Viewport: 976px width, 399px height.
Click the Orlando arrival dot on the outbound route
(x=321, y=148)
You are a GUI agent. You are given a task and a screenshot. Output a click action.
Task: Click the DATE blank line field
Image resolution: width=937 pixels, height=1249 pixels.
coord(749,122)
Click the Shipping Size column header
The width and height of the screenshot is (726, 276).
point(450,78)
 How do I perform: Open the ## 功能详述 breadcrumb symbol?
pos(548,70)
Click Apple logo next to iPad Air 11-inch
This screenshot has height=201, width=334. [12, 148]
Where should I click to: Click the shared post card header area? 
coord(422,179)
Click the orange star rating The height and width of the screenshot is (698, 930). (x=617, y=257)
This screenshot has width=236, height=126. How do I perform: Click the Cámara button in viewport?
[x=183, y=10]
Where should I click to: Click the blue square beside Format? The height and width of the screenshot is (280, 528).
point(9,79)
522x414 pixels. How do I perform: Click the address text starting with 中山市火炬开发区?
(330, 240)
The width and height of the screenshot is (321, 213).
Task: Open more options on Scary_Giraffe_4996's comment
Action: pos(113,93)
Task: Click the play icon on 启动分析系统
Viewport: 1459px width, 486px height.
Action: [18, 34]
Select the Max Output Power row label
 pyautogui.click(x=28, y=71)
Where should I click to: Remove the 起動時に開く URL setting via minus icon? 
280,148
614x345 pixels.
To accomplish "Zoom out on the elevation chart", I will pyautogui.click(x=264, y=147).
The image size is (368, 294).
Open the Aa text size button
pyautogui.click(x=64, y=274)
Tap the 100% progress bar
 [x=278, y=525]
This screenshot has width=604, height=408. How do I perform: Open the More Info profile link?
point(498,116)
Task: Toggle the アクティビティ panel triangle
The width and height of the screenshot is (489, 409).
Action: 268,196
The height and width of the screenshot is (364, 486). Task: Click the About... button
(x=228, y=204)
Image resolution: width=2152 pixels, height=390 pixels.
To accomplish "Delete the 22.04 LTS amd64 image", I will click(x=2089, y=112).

**要求:** 把上面这些行一字不差地照抄一遍。

**最终结果:**
Viewport: 976px width, 399px height.
Click the Orlando arrival dot on the outbound route
(x=321, y=148)
You are a GUI agent. You are given a task and a screenshot. Output a click action.
Task: Click the DATE blank line field
Image resolution: width=937 pixels, height=1249 pixels.
coord(749,122)
Click the Shipping Size column header
The width and height of the screenshot is (726, 276).
point(450,78)
 How do I perform: Open the ## 功能详述 breadcrumb symbol?
pos(548,70)
Click Apple logo next to iPad Air 11-inch
This screenshot has height=201, width=334. [12, 148]
Where should I click to: Click the shared post card header area? 
coord(422,179)
Click the orange star rating The height and width of the screenshot is (698, 930). (x=617, y=257)
This screenshot has width=236, height=126. How do I perform: Click the Cámara button in viewport?
[x=183, y=10]
Where should I click to: Click the blue square beside Format? The height and width of the screenshot is (280, 528).
point(9,79)
522x414 pixels. How do I perform: Click the address text starting with 中山市火炬开发区?
(330, 240)
The width and height of the screenshot is (321, 213).
Task: Open more options on Scary_Giraffe_4996's comment
Action: pos(113,93)
Task: Click the play icon on 启动分析系统
Viewport: 1459px width, 486px height.
Action: [18, 34]
Select the Max Output Power row label
 pyautogui.click(x=28, y=71)
Where should I click to: Remove the 起動時に開く URL setting via minus icon? 
280,148
614x345 pixels.
To accomplish "Zoom out on the elevation chart", I will pyautogui.click(x=264, y=147).
The image size is (368, 294).
Open the Aa text size button
pyautogui.click(x=64, y=274)
Tap the 100% progress bar
 [x=278, y=525]
This screenshot has width=604, height=408. How do I perform: Open the More Info profile link?
point(498,116)
Task: Toggle the アクティビティ panel triangle
The width and height of the screenshot is (489, 409).
Action: 268,196
The height and width of the screenshot is (364, 486). Task: Click the About... button
(x=228, y=204)
Image resolution: width=2152 pixels, height=390 pixels.
To accomplish "Delete the 22.04 LTS amd64 image", I will click(x=2089, y=112).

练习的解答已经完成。